Eis uma pergunta que se refaz em todas as gerações. Ela salta aos olhos porque as manifestações populares revelam alegria, lealdade e confiança. Elas contrastam com as decepções da esfera pública.
As festas populares não foram inventadas por decretos que coagem e mudam em cada governo. Sua “política” privilegia tradições e concepções relacionadas ao habitual - as “coisas da casa”. A tudo que nos leva a repetir, eliminando o espaço entre o passado e o presente.
Esses eventos independem de partido e de “costuras políticas” que desfazem promessas e decepcionam. Frustrações que levam a uma permanente busca de salvacionistas. Porque a resposta, no nosso caso, jaz no porão aristocrático escravocrata que ainda grita o “você sabe com quem está falando?!”.
O universo da casa funciona bem melhor do que o da rua - da “esfera pública” que raramente é popular e não tem compromisso com os costumes, pois sua obsessão é “estado” como uma entidade idealizada e ideologicamente sagrada. No caso brasileiro, santificada num marxismo não materialista, revestido de doutrina católica.

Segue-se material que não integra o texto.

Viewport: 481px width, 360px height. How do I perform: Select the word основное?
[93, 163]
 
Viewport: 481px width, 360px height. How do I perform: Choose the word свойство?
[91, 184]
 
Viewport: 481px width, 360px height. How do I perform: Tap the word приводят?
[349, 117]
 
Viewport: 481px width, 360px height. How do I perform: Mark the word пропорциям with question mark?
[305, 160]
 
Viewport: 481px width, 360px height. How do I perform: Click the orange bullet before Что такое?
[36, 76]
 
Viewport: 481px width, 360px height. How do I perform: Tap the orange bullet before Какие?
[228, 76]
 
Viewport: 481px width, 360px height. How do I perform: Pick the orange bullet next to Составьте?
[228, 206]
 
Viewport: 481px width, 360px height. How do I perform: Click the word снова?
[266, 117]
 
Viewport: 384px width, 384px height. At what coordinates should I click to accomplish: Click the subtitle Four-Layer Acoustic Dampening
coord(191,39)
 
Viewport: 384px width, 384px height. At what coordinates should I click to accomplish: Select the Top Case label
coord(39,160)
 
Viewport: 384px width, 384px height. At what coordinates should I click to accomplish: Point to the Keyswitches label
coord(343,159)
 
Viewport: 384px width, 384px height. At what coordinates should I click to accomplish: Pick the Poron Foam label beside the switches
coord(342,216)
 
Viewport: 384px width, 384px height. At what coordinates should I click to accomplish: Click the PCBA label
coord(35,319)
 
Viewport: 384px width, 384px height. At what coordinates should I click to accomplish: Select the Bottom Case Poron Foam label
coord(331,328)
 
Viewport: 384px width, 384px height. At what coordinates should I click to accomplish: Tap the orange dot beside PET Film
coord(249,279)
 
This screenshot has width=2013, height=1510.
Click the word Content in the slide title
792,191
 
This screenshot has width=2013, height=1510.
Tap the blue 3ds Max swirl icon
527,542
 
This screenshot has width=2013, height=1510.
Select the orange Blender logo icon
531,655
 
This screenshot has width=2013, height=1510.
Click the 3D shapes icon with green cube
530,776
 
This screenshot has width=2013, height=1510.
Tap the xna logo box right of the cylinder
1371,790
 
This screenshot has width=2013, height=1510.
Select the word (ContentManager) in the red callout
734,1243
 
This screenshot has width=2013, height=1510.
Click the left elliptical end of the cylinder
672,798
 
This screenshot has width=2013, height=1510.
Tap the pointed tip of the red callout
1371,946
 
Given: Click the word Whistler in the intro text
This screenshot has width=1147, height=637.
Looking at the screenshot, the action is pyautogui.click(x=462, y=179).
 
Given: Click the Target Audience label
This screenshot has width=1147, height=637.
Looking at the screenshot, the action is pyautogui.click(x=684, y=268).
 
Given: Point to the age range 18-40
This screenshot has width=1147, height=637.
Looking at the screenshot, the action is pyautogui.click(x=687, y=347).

Na minha longa vida, pulei um mesmo carnaval, mas vi passar duas ditaduras, testemunhei um instante parlamentarista, um pesado golpe neofascista e um retorno ao republicanismo atacado pelo dilema entre interesses particularistas e universalistas, como diria Talcott Parsons.
Dentro da polaridade que sugeri como estruturante no Brasil - o contraste entre casa e rua - afirmo que, apesar de todas as suas mudanças e malfeitos, o universo da casa é muito menos decepcionante que o da rua, com suas ameaças, roubalheiras e legalismos que, mesmo diante das ameaças à democracia (hoje plenamente reificada), protege os privilegiados.
Simplificando: existe um Brasil da casa e um Brasil da rua e o decepcionante e ineficiente é o da rua. Por quê?
Porque a elite sofre de “estatolatria”, esquecendo que casa e rua existem no Estado. Que ele sofre os mesmos dilemas de uma moralidade que até hoje não discerne conflito de interesse, base de corrupção e ineficiência. Não é preciso muito zelo legalista ou filosófico, basta enxergar que o aparelho estatal não é feito de marcianos, mas de pessoas. De fato, quem nos governa e, como um aristocrata eleito pelos pobres, vai morar num palácio - a casa dos donos do poder -, são nossos amigos, companheiros, compadres e confrades. Deles esperamos “a devida consideração”, e a eles devemos lealdade. A maior prova da força dos costumes sobre o regime é a criação de dinastias políticas por meio do voto. Se isso fosse possível na França do século 18 não haveria Revolução Francesa e, sem ela, a democracia como ideal político.
Oliveira Viana sugere a chave da política nacional: temos todas as coragens, menos a de negar o pedido de um amigo. Ou seja, é preciso juntar casa e rua e isso exige mais do que demagogia, burrice, caos e populismo.
PS: Morre Zagallo. Viva Zagallo, sepultado no fundo dos nossos corações.